Collected data entries:
◇ ◇ ◇

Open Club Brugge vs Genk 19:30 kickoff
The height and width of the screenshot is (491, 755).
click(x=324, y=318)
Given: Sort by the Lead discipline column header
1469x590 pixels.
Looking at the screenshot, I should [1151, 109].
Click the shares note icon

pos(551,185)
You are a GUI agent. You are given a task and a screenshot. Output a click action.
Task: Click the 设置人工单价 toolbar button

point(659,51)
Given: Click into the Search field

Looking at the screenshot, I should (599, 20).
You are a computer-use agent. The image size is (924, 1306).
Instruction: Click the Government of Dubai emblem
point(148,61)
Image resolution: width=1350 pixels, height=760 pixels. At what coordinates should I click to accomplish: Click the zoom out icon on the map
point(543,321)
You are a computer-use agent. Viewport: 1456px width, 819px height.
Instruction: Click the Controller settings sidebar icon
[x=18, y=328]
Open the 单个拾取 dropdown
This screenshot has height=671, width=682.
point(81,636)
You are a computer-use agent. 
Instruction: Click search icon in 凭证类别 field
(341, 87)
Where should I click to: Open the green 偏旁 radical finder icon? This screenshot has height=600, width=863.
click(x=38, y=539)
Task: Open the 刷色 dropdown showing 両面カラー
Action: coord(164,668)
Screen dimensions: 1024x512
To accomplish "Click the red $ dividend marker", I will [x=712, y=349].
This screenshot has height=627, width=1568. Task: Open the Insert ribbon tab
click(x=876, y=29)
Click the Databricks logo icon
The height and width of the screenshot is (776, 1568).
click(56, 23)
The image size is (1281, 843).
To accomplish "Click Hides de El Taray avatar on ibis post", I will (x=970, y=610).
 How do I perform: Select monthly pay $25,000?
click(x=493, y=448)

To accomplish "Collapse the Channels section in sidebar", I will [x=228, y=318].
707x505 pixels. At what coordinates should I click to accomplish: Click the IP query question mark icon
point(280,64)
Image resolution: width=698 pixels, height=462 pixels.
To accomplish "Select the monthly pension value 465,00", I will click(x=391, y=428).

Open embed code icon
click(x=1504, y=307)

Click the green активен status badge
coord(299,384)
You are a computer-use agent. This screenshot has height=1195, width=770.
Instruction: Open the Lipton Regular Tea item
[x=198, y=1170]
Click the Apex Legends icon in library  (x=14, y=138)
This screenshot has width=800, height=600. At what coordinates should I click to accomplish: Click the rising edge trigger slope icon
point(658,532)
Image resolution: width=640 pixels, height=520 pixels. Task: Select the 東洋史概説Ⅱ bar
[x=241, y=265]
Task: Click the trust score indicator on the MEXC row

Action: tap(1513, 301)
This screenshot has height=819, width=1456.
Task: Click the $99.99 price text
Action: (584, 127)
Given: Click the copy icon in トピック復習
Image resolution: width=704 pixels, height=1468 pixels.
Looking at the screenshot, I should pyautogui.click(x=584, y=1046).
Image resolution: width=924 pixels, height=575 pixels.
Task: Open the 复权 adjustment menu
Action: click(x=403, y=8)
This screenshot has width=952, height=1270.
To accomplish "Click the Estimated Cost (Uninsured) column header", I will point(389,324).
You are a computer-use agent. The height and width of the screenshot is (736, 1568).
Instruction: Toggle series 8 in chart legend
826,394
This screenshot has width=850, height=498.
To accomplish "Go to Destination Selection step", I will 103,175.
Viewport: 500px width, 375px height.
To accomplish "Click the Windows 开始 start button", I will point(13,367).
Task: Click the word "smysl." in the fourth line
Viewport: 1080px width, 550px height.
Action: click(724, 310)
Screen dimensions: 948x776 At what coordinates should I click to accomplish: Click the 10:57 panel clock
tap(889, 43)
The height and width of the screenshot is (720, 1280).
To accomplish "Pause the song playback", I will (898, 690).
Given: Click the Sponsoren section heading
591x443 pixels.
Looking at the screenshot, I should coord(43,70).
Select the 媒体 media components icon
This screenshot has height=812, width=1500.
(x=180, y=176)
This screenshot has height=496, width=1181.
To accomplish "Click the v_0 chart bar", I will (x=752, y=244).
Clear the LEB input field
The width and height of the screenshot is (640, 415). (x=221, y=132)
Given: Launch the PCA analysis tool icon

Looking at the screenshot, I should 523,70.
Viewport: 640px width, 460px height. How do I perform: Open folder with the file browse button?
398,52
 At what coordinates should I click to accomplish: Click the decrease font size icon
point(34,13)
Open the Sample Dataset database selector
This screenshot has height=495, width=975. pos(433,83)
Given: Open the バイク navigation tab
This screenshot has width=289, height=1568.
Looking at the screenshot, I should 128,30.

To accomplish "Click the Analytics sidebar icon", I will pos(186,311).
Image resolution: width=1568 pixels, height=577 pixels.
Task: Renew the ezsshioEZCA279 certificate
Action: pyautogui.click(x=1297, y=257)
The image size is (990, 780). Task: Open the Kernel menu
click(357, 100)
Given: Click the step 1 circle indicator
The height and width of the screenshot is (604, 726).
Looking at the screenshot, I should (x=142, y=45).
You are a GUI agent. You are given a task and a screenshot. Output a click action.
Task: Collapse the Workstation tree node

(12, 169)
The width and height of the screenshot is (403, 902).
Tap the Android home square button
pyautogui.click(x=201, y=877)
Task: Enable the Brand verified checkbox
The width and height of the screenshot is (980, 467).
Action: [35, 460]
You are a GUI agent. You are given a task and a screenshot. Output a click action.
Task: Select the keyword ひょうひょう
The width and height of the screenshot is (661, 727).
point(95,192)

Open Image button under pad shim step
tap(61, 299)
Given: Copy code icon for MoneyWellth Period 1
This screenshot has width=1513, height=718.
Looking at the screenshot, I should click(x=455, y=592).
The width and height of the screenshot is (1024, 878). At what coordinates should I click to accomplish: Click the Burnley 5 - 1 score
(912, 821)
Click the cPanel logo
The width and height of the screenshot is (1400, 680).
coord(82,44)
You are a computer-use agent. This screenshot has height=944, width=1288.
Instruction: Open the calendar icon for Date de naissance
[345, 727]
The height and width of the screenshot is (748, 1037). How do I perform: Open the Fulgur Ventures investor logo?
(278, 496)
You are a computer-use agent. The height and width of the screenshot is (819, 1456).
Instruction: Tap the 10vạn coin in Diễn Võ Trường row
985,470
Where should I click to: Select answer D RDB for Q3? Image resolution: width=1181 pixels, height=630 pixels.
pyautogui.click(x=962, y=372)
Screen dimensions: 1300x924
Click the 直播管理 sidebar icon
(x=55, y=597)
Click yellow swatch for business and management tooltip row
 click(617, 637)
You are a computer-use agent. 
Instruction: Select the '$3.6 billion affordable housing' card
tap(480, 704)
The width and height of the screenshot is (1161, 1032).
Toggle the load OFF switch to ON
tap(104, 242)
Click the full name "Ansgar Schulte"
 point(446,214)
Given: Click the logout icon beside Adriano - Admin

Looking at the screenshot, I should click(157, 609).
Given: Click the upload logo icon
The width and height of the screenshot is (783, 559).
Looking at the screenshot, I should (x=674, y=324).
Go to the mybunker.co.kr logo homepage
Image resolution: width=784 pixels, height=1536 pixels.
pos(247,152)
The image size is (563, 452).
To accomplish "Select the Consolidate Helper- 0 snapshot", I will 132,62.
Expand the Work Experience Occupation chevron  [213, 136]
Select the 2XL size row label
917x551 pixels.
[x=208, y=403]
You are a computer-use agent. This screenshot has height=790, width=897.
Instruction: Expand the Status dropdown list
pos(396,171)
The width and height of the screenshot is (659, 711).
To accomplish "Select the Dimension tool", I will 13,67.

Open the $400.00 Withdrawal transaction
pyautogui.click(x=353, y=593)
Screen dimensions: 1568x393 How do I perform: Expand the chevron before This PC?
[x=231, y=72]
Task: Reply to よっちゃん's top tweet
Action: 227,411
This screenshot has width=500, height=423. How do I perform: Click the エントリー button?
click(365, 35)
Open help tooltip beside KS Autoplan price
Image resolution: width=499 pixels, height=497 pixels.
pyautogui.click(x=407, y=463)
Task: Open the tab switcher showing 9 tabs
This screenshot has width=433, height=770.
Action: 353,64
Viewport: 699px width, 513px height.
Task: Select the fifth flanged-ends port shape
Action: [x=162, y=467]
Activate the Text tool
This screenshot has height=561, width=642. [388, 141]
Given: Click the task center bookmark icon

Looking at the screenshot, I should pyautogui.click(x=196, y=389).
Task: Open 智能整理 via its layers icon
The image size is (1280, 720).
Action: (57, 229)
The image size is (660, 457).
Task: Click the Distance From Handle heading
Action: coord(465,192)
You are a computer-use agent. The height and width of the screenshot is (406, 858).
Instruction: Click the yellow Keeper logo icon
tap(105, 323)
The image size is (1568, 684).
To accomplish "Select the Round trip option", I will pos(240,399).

◇ ◇ ◇

Work instruction:
Reproduce the lines of the entries above from the one with "is (819, 1456)." to the one with "Given: Click the upload logo icon", both included, exactly and without any other line.

Task solution:
You are a computer-use agent. The height and width of the screenshot is (819, 1456).
Instruction: Tap the 10vạn coin in Diễn Võ Trường row
985,470
Where should I click to: Select answer D RDB for Q3? Image resolution: width=1181 pixels, height=630 pixels.
pyautogui.click(x=962, y=372)
Screen dimensions: 1300x924
Click the 直播管理 sidebar icon
(x=55, y=597)
Click yellow swatch for business and management tooltip row
 click(617, 637)
You are a computer-use agent. 
Instruction: Select the '$3.6 billion affordable housing' card
tap(480, 704)
The width and height of the screenshot is (1161, 1032).
Toggle the load OFF switch to ON
tap(104, 242)
Click the full name "Ansgar Schulte"
 point(446,214)
Given: Click the logout icon beside Adriano - Admin

Looking at the screenshot, I should click(157, 609).
Given: Click the upload logo icon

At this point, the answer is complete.